GHC plugin that improves Haskell code's numerical stability
Haskell

README.md

Herbie GHC Plugin

The Herbie GHC Plugin automatically improves the numerical stability of your Haskell code. The Herbie plugin fully supports the SubHask numeric prelude, and partially supports the standard prelude (see the known bugs section below).

This README is organized into the following sections:

Example: linear algebra and numerical instability

The popular linear library contains the following calculation:

w :: Double -> Double -> Double
w far near = -(2 * far * near) / (far - near)

This code looks correct, but it can give the wrong answer. When the values of far and near are both very small (or very large), the product far * near will underflow to 0 (or overflow to infinity). In the worst case scenario using Doubles, this calculation can lose up to 14 bits of information.

The Herbie plugin automatically prevents this class of bugs (with some technical caveats, see how it works below). If you compile the linear package with Herbie, the code above gets rewritten to:

w :: Double -> Double -> Double
w far near = if far < -1.7210442634149447e81
    then ((-2 * far) / (far - near)) * near
    else if far < 8.364504563556443e16
        then -2 * far * (near / (far - near))
        else ((-2 * far) / (far - near)) * near

This modified code is numerically stable. The if statements check to see which regime we are in (very small or very large) and select the calculation that is most appropriate for this regime.

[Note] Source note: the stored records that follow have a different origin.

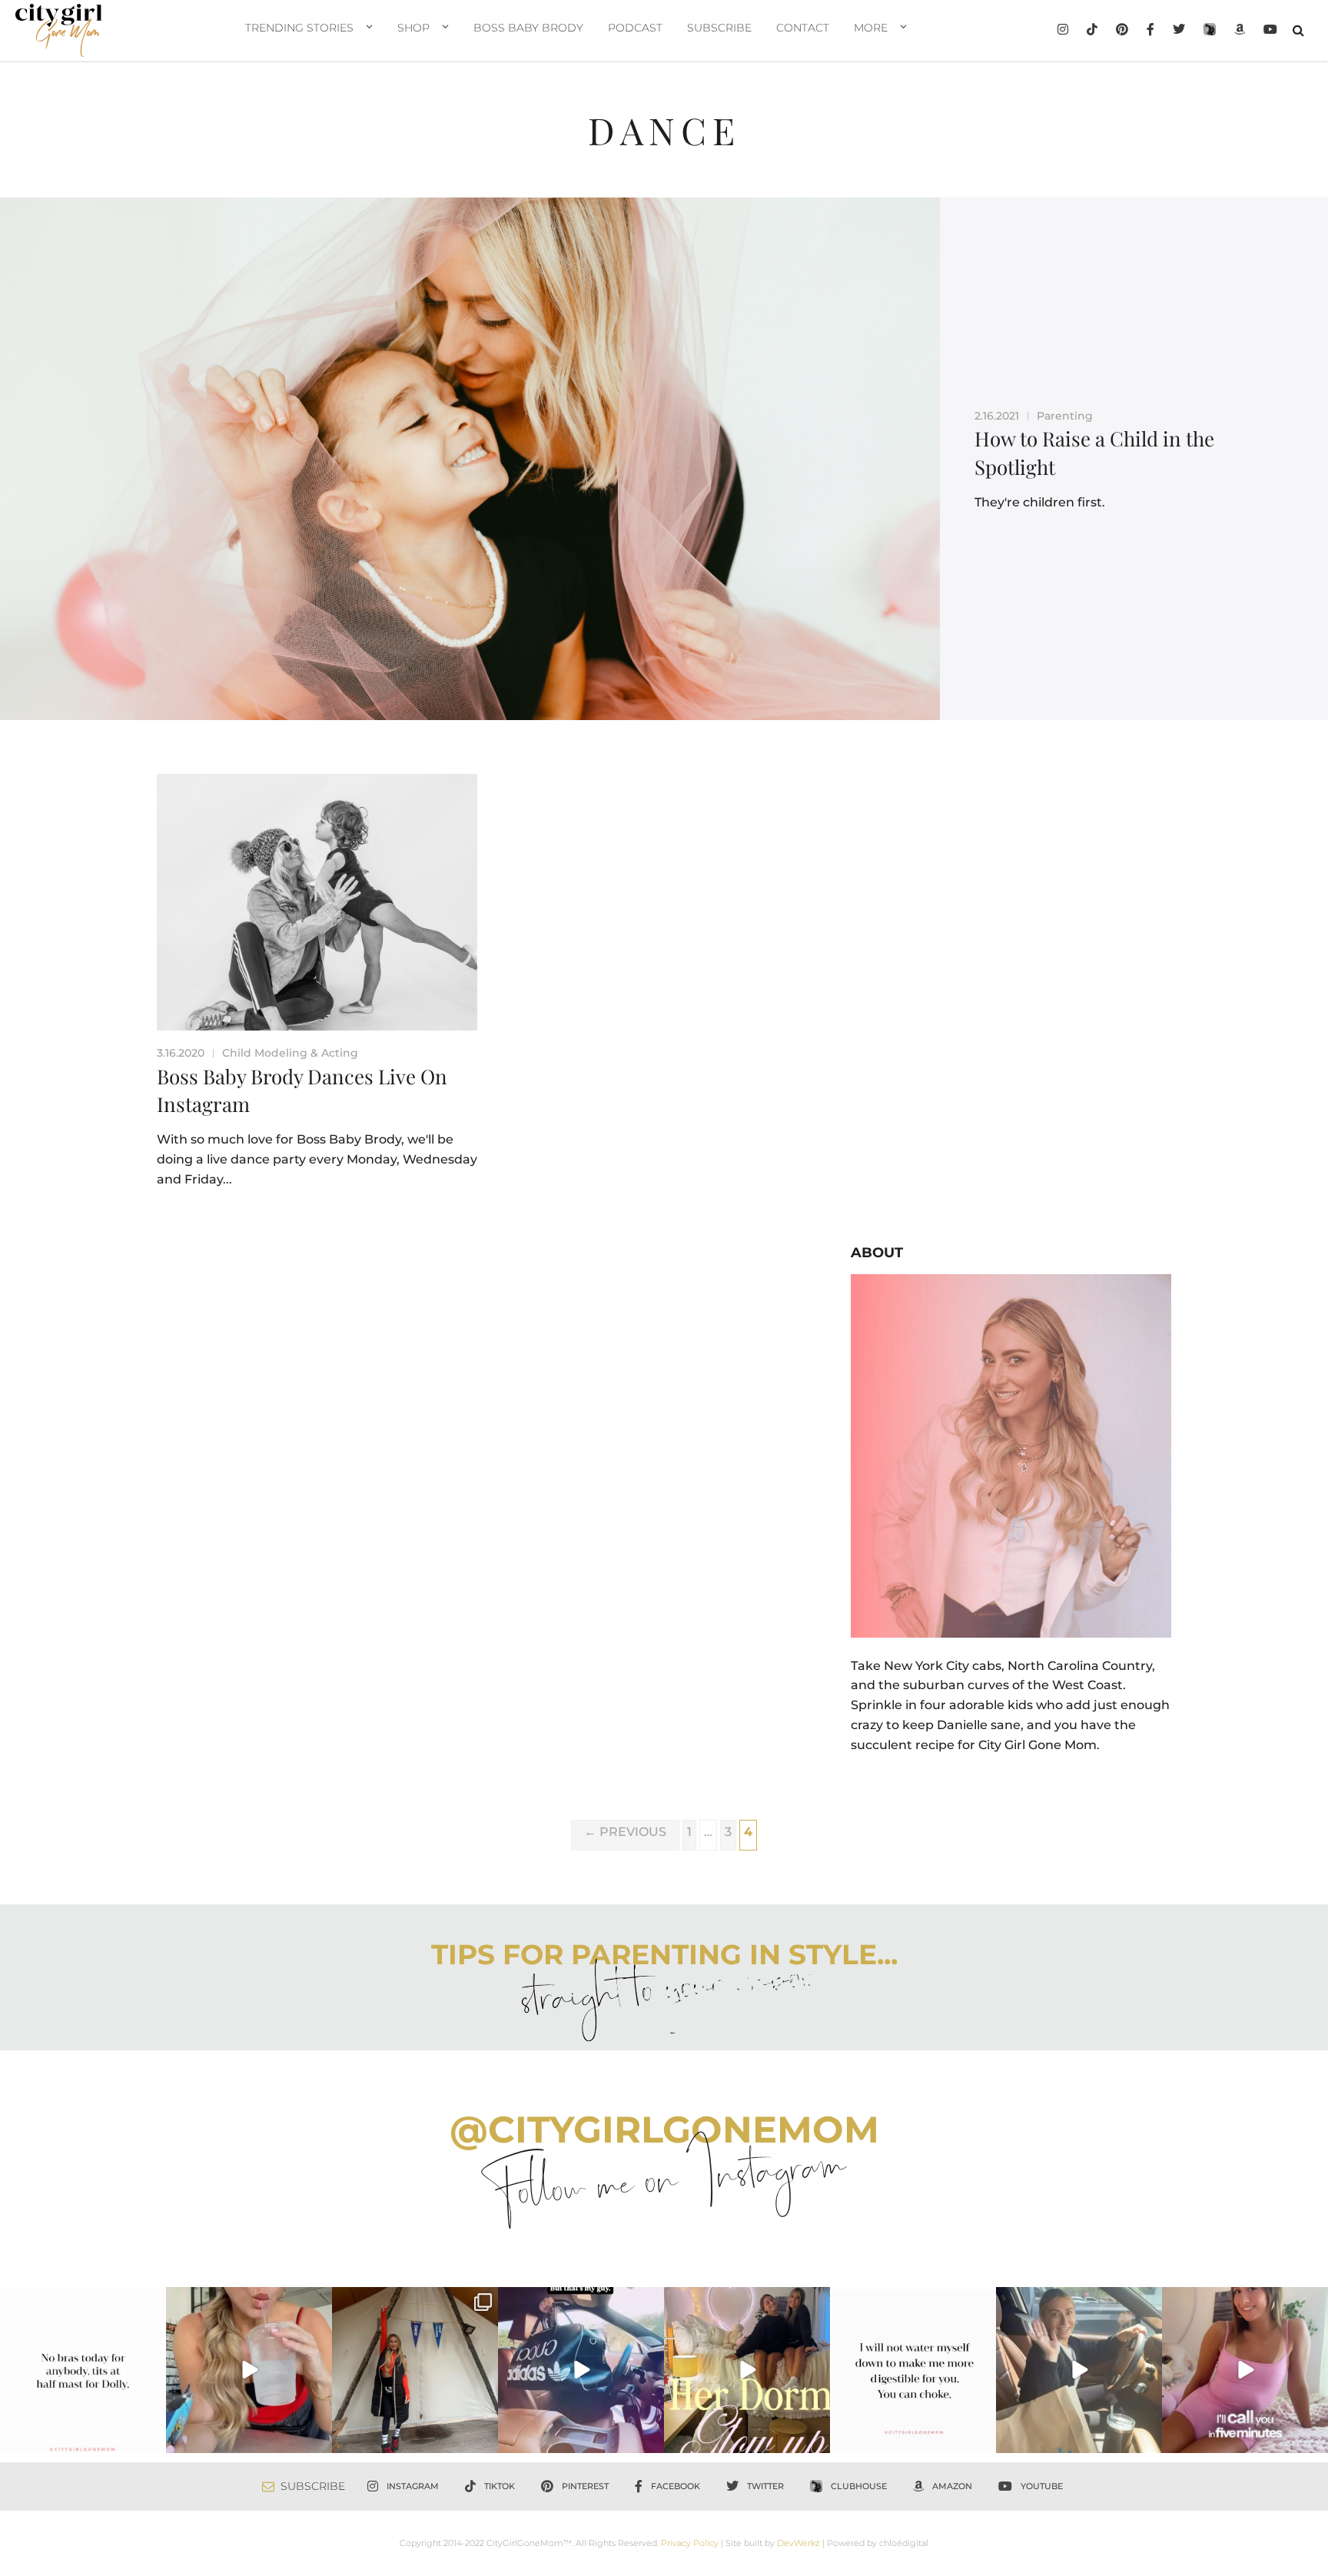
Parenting (1065, 416)
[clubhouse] (1209, 30)
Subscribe (719, 28)
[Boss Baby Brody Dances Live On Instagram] (317, 902)
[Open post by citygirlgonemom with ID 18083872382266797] (913, 2370)
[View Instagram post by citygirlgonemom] (152, 2438)
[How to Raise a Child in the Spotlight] (470, 459)
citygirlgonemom (83, 2300)
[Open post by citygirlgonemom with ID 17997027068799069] (747, 2370)
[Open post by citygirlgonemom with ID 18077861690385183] (249, 2370)
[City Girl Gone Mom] (58, 30)
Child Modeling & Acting (290, 1053)
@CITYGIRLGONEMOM (664, 2129)
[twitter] (1179, 30)
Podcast (635, 28)
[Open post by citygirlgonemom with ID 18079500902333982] (581, 2370)
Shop (413, 28)
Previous (625, 1831)
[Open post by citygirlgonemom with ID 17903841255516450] (1079, 2370)
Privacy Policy (690, 2543)
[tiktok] (1092, 30)
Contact (802, 28)
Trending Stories (299, 28)
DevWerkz (798, 2543)
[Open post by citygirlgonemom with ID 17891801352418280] (415, 2370)
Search (1298, 30)
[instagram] (1063, 30)
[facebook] (1150, 30)
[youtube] (1270, 30)
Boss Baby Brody (528, 28)
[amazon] (1240, 30)
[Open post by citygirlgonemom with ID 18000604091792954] (83, 2370)
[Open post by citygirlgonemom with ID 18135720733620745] (1245, 2370)
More (871, 28)
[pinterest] (1122, 30)
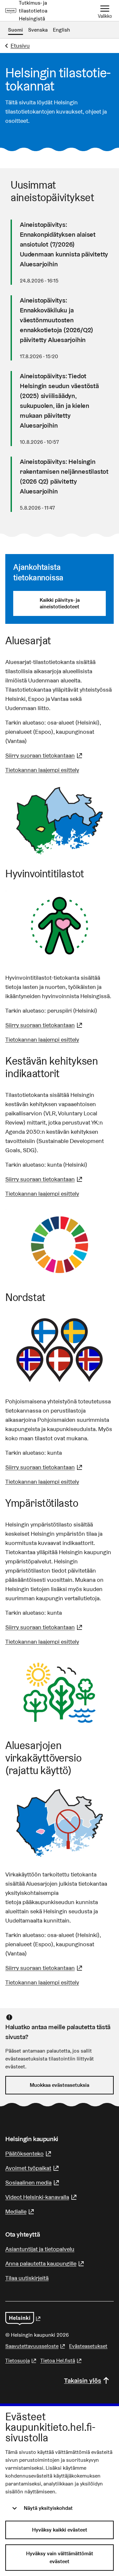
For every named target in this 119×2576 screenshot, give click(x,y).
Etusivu (20, 45)
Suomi (15, 29)
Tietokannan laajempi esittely (42, 770)
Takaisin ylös (82, 2380)
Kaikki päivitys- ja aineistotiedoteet (60, 603)
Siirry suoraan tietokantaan (44, 755)
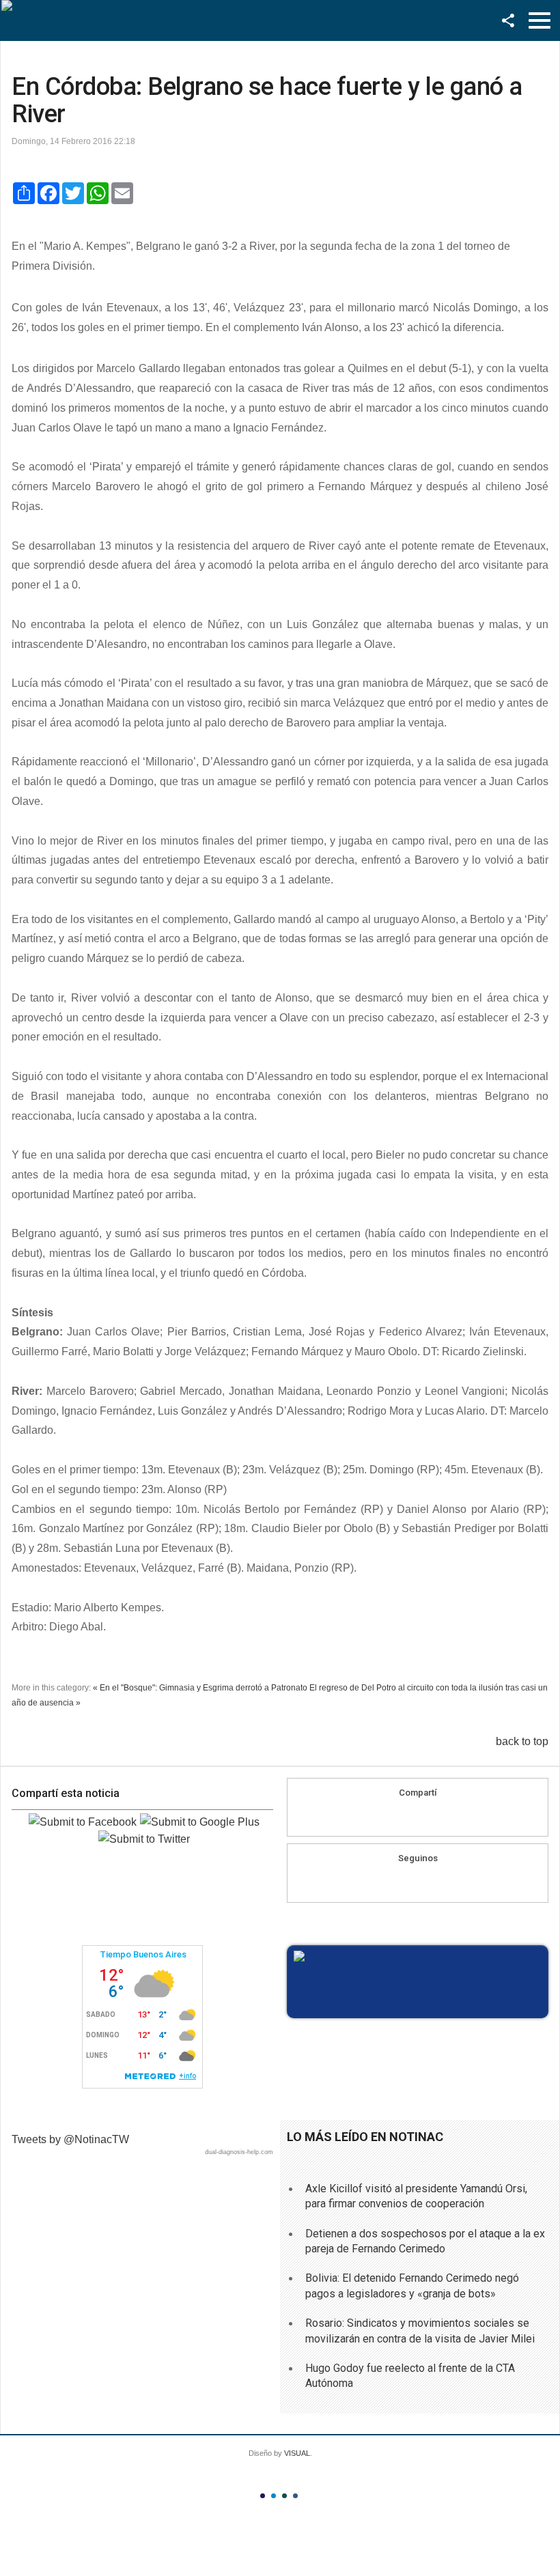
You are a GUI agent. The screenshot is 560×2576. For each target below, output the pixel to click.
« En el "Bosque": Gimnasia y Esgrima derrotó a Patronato (200, 1688)
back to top (522, 1741)
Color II (273, 2495)
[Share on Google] (418, 1816)
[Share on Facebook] (392, 1816)
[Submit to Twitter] (144, 1839)
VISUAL (297, 2453)
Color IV (295, 2495)
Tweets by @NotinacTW (70, 2139)
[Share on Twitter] (444, 1816)
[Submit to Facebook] (83, 1822)
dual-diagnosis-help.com (239, 2152)
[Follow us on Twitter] (431, 1882)
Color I (262, 2495)
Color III (284, 2495)
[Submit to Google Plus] (200, 1822)
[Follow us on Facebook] (405, 1882)
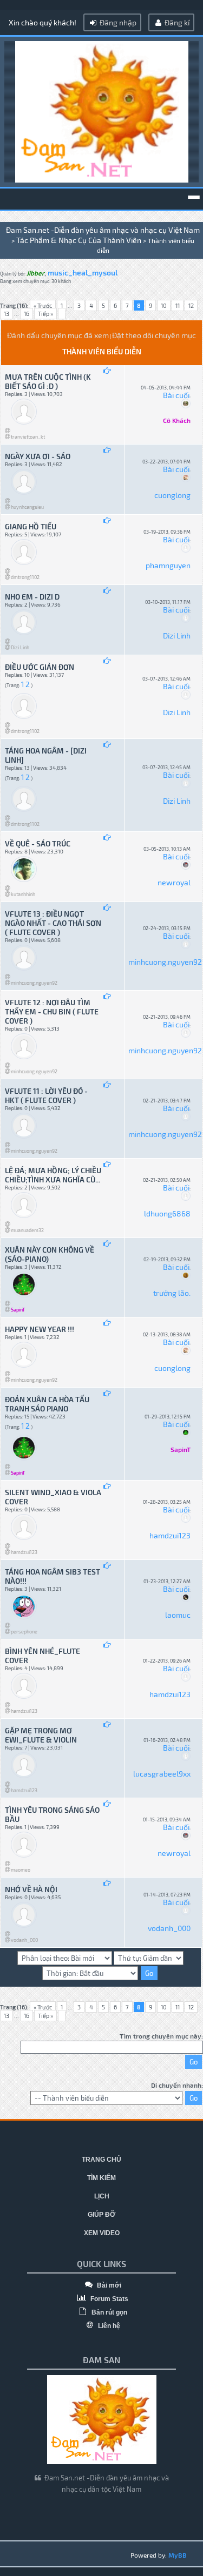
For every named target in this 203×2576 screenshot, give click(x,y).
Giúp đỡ (101, 2214)
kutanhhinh (23, 894)
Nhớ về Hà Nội (31, 1889)
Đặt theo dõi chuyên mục (154, 335)
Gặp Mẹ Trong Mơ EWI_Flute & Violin (41, 1735)
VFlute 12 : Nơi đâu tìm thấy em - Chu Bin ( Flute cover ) (52, 1011)
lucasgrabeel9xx (162, 1773)
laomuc (178, 1614)
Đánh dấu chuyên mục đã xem (58, 335)
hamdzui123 (24, 1552)
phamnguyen (168, 565)
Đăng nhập (117, 22)
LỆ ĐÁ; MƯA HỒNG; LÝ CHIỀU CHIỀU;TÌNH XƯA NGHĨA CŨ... (53, 1175)
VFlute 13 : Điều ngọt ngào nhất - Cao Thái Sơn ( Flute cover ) (53, 923)
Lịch (101, 2196)
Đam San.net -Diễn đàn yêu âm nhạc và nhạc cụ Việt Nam (103, 229)
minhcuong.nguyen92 (34, 983)
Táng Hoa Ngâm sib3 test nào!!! (52, 1576)
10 (164, 305)
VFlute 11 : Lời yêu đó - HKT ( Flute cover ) (46, 1095)
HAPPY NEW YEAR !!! (39, 1329)
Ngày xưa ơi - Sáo (37, 456)
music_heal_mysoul (82, 272)
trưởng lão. (172, 1292)
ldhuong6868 (167, 1213)
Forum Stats (108, 2299)
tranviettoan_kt (28, 437)
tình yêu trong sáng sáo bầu (52, 1814)
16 (26, 313)
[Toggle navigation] (193, 197)
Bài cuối (176, 395)
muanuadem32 (27, 1230)
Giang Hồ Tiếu (30, 526)
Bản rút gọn (108, 2312)
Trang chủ (101, 2159)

The test suite contains MANY more examples of the types of expressions the Herbie plugin can analyze.

How it works

GHC Plugins let library authors add new features to the Haskell compiler. The Herbie plugin gets run after type checking, but before any optimizations. Because GHC is so good at optimizing, the code generated by the Herbie plugin is just as fast as hand-written code. The plugin has two key components: first it finds the floating point computations in your code; then it replaces them with numerically stable versions.

Finding the computations

When the Herbie plugin is run, it traverses your code's abstract syntax tree looking for mathematical expressions. These expressions may:

  • consist of the following operators: / , * , - , * , ** , ^ , ^^ , $ , cos , sin , tan , acos , asin , atan , cosh , sinh , tanh , exp , log , sqrt , abs

  • contain an arbitrary number of free variables

  • contain arbitrary non-mathematical subexpressions

For example, in the function below:

test :: String -> String
test str = show ( sqrt (1+fromIntegral (length str))
                - sqrt (fromIntegral (length str))
                :: Float
                )

the Herbie plugin extracts the expression sqrt (x+1) - sqrt x; calculates the numerically stable version 1 / (sqrt (x+1) + sqrt x); and then substitutes back in.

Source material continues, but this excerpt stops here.